Hace varios años que en diversos países del mundo los costos de la fiscalización del pago de sobornos se vienen trasladando a las empresas.
La lógica es que es la propia empresa quien se encuentra en una mejor posición que el Estado en generar controles en su interior para prevenir actos de corrupción y, en caso estos sucedan, encontrarse en una mejor posición para detectarlos, investigarlos e implementar medidas correctivas para que sea más difícil que se repitan en el futuro, desmarcándose de aquellos funcionarios partícipes del fraude o incluso colaborando con los reguladores y fiscales con evidencia que los incrimine a cambio de clemencia. Los stakeholders suelen preferir sacrificar al empleado corrupto que a la empresa.
Por ello, se le hace más difícil al funcionario con inclinaciones corruptas hacer un pago indebido al existir controles como la revisión de los gastos de la caja chica o que los servicios pagados sean efectivamente prestados, por ejemplo, y se le envía el mensaje que en caso de saltarse los controles y pagar el soborno la empresa tendrá incentivos en desvincularlo o incluso denunciarlo para así obtener beneficios y no acabar sancionada.

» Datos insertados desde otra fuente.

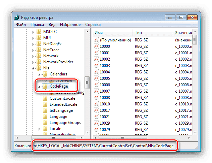Collapse the CodePage node arrow
The image size is (212, 163).
40,86
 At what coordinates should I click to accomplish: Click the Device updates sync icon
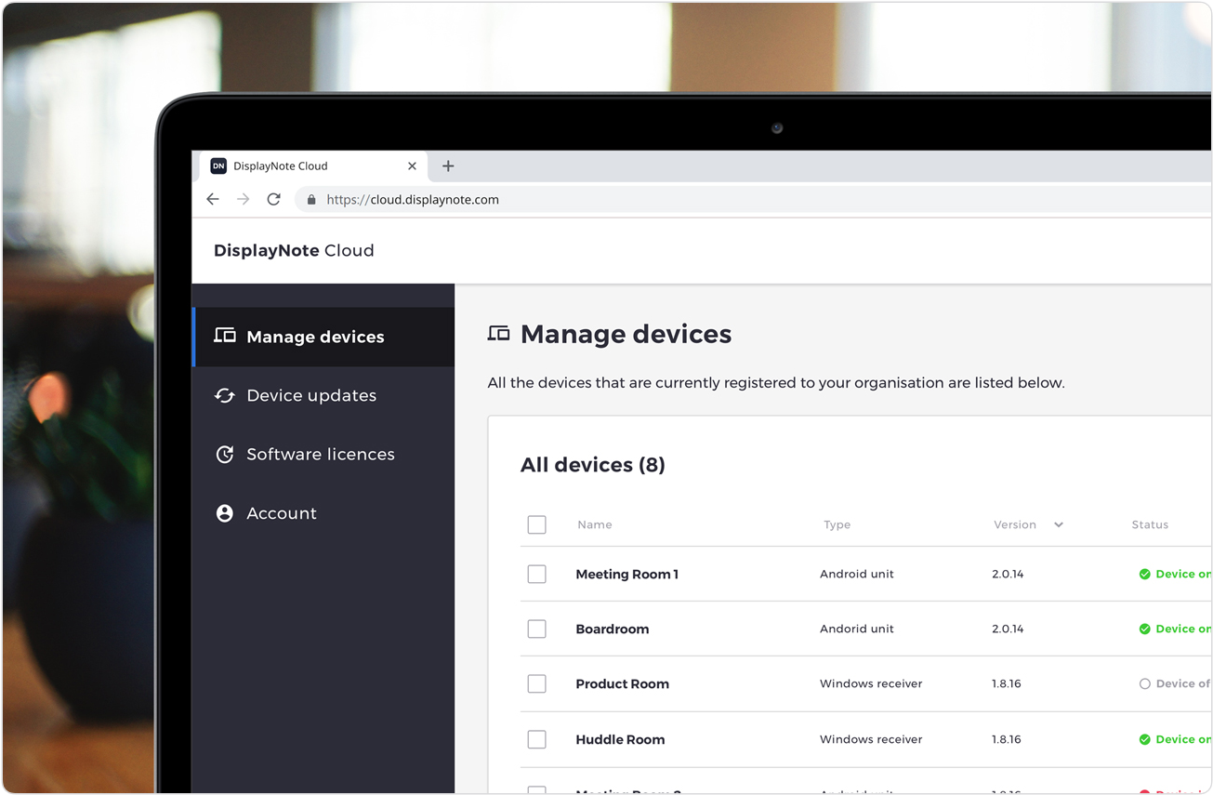click(224, 396)
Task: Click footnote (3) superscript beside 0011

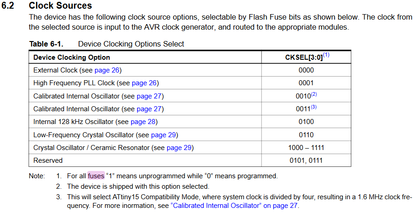Action: coord(314,107)
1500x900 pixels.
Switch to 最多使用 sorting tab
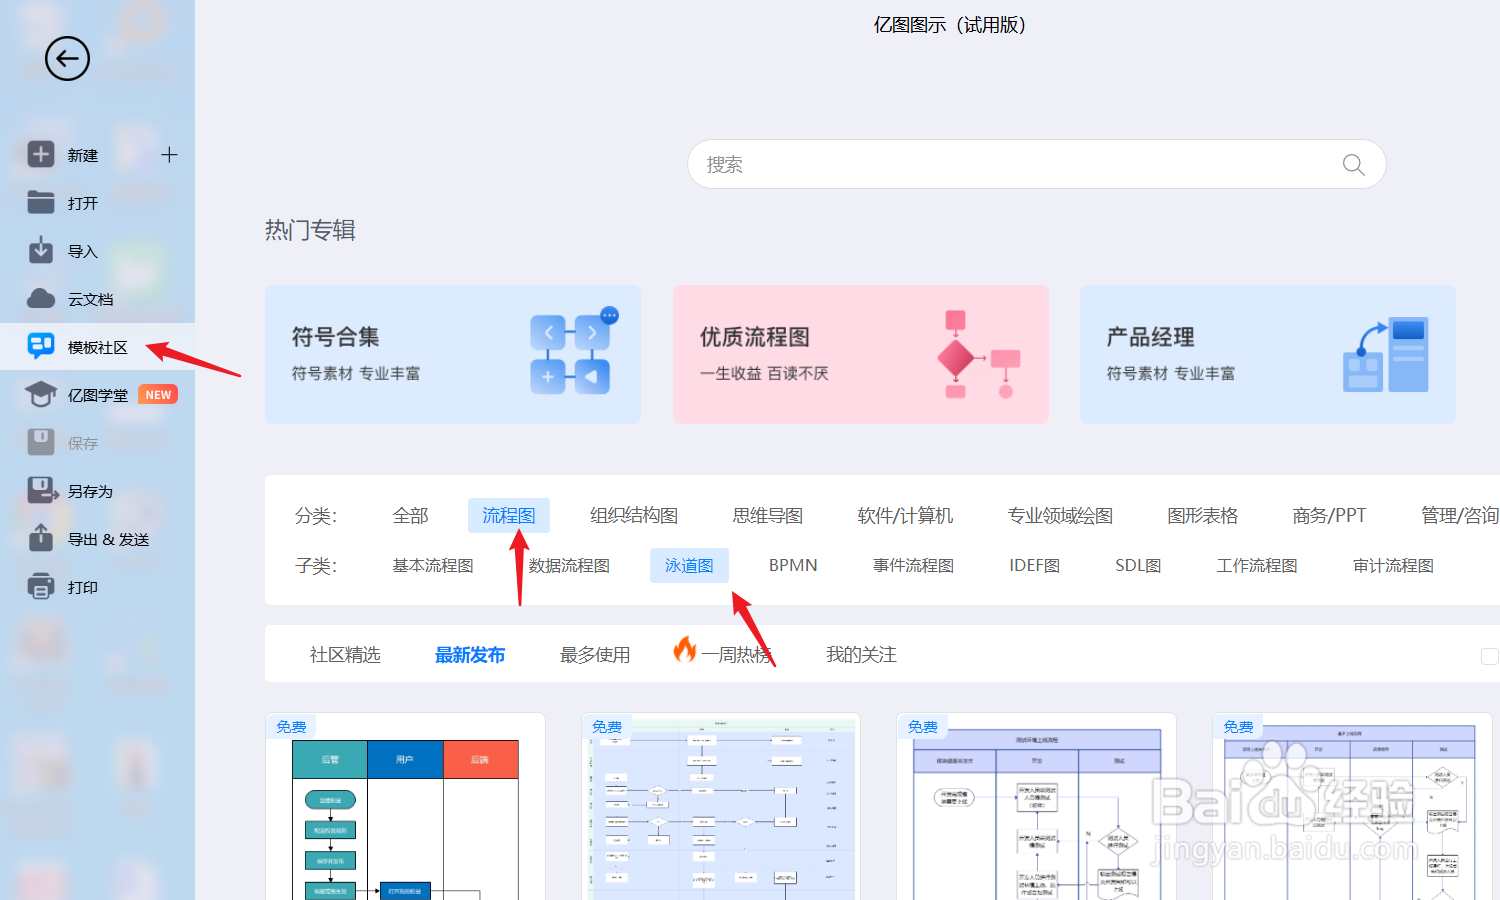click(x=595, y=654)
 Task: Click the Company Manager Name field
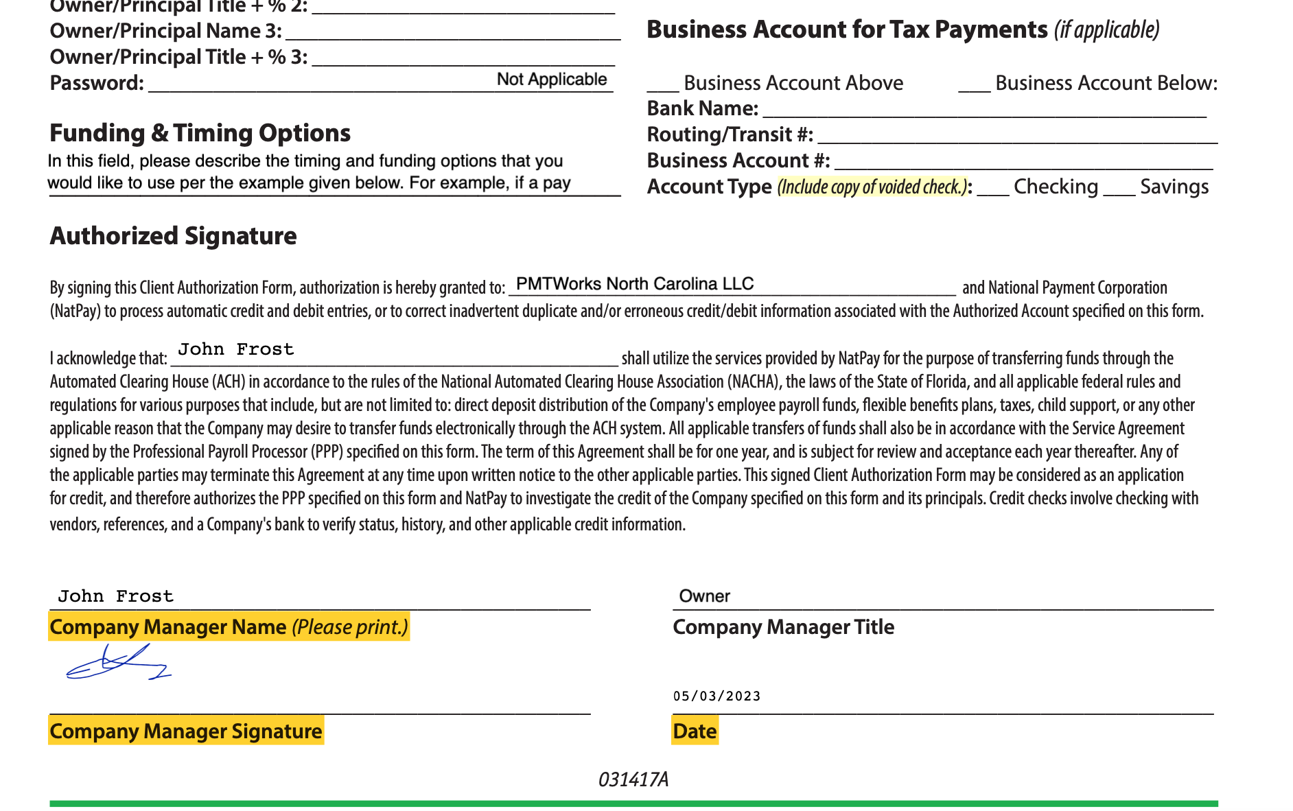[x=320, y=597]
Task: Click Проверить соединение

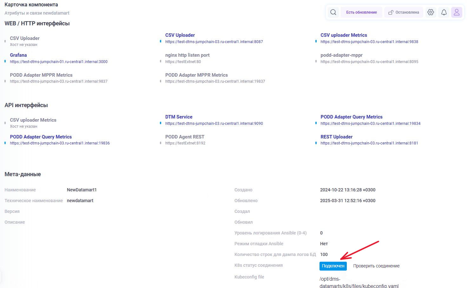Action: coord(376,266)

Por otro lado, si el Estado descubre el pago de un soborno desde una empresa que fue indiferente frente a los riesgos, que no tenía controles o que no investigó el hecho ni disciplinó a los involucrados la perseguirá de forma autónoma.
El mensaje para la empresa desde el Estado es que genere sus programas de compliance y que costeen la fiscalización de la corrupción a su interior o de lo contrario será sancionada, sin posibilidad de clemencia, lo que en varios casos pondría en riesgo la continuidad del negocio.
Esta lógica va desapareciendo en economías con control de precios, prohibición de importaciones, estatización de la actividad privada, etc. Modelos económicos que fomentan el mercado negro, el contrabando, la competencia desleal por parte del Estado empresario, etc. Volveríamos a contar con grandes empresas estatales. Empresas ineficientes al no contar con competencia local o extranjera, por financiarse con capital del tesoro público y vender con precios fijados por decreto.
Estas empresas generan burócratas empoderados imposibles de desvincular. Sus stakeholders son en su mayoría parte del mismo Estado. Y sería el mismo Estado quien tendría que sancionar a la empresa pública. Por ningún lado se generan incentivos para la autorregulación. Un mundo al margen de la legalidad y del compliance a la vuelta de la esquina.